DATA PROVIDED section start
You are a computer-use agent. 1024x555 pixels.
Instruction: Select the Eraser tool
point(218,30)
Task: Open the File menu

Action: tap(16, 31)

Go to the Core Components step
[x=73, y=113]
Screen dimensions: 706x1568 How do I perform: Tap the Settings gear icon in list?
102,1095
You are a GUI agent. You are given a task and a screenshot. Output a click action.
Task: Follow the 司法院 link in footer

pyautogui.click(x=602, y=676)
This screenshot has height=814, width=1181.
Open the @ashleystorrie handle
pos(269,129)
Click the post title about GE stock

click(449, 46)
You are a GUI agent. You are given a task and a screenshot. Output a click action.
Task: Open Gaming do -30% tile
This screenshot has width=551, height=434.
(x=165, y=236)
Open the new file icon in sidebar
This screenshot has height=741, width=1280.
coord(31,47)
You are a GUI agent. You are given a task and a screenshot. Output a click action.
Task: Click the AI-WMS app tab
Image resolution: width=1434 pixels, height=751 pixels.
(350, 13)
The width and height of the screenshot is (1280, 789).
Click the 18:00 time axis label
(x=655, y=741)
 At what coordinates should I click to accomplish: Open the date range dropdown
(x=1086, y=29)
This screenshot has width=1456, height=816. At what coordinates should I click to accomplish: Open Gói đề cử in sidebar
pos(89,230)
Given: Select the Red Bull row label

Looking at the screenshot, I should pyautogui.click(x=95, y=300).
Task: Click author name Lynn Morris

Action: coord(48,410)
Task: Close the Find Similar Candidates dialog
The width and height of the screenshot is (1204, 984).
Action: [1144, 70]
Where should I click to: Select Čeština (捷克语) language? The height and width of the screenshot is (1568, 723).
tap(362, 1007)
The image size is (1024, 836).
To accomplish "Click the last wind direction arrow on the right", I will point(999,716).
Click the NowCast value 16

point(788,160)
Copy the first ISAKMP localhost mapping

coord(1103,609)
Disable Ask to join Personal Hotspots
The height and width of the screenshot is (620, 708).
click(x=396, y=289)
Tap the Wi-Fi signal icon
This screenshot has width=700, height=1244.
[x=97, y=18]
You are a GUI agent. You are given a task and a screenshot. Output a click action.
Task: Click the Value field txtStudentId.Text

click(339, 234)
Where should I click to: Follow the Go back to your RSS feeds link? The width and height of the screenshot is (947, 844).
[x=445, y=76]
DATA PROVIDED section end
## ASSIGNMENT
Word for word, write out each record shown above.

## TASK RESPONSE
You are a computer-use agent. 1024x555 pixels.
Instruction: Select the Eraser tool
point(218,30)
Task: Open the File menu

Action: tap(16, 31)

Go to the Core Components step
[x=73, y=113]
Screen dimensions: 706x1568 How do I perform: Tap the Settings gear icon in list?
102,1095
You are a GUI agent. You are given a task and a screenshot. Output a click action.
Task: Follow the 司法院 link in footer

pyautogui.click(x=602, y=676)
This screenshot has height=814, width=1181.
Open the @ashleystorrie handle
pos(269,129)
Click the post title about GE stock

click(449, 46)
You are a GUI agent. You are given a task and a screenshot. Output a click action.
Task: Open Gaming do -30% tile
This screenshot has width=551, height=434.
(x=165, y=236)
Open the new file icon in sidebar
This screenshot has height=741, width=1280.
coord(31,47)
You are a GUI agent. You are given a task and a screenshot. Output a click action.
Task: Click the AI-WMS app tab
Image resolution: width=1434 pixels, height=751 pixels.
(350, 13)
The width and height of the screenshot is (1280, 789).
Click the 18:00 time axis label
(x=655, y=741)
 At what coordinates should I click to accomplish: Open the date range dropdown
(x=1086, y=29)
This screenshot has width=1456, height=816. At what coordinates should I click to accomplish: Open Gói đề cử in sidebar
pos(89,230)
Given: Select the Red Bull row label

Looking at the screenshot, I should pyautogui.click(x=95, y=300).
Task: Click author name Lynn Morris

Action: coord(48,410)
Task: Close the Find Similar Candidates dialog
The width and height of the screenshot is (1204, 984).
Action: [1144, 70]
Where should I click to: Select Čeština (捷克语) language? The height and width of the screenshot is (1568, 723).
tap(362, 1007)
The image size is (1024, 836).
To accomplish "Click the last wind direction arrow on the right", I will point(999,716).
Click the NowCast value 16

point(788,160)
Copy the first ISAKMP localhost mapping

coord(1103,609)
Disable Ask to join Personal Hotspots
The height and width of the screenshot is (620, 708).
click(x=396, y=289)
Tap the Wi-Fi signal icon
This screenshot has width=700, height=1244.
[x=97, y=18]
You are a GUI agent. You are given a task and a screenshot. Output a click action.
Task: Click the Value field txtStudentId.Text

click(339, 234)
Where should I click to: Follow the Go back to your RSS feeds link? The width and height of the screenshot is (947, 844).
[x=445, y=76]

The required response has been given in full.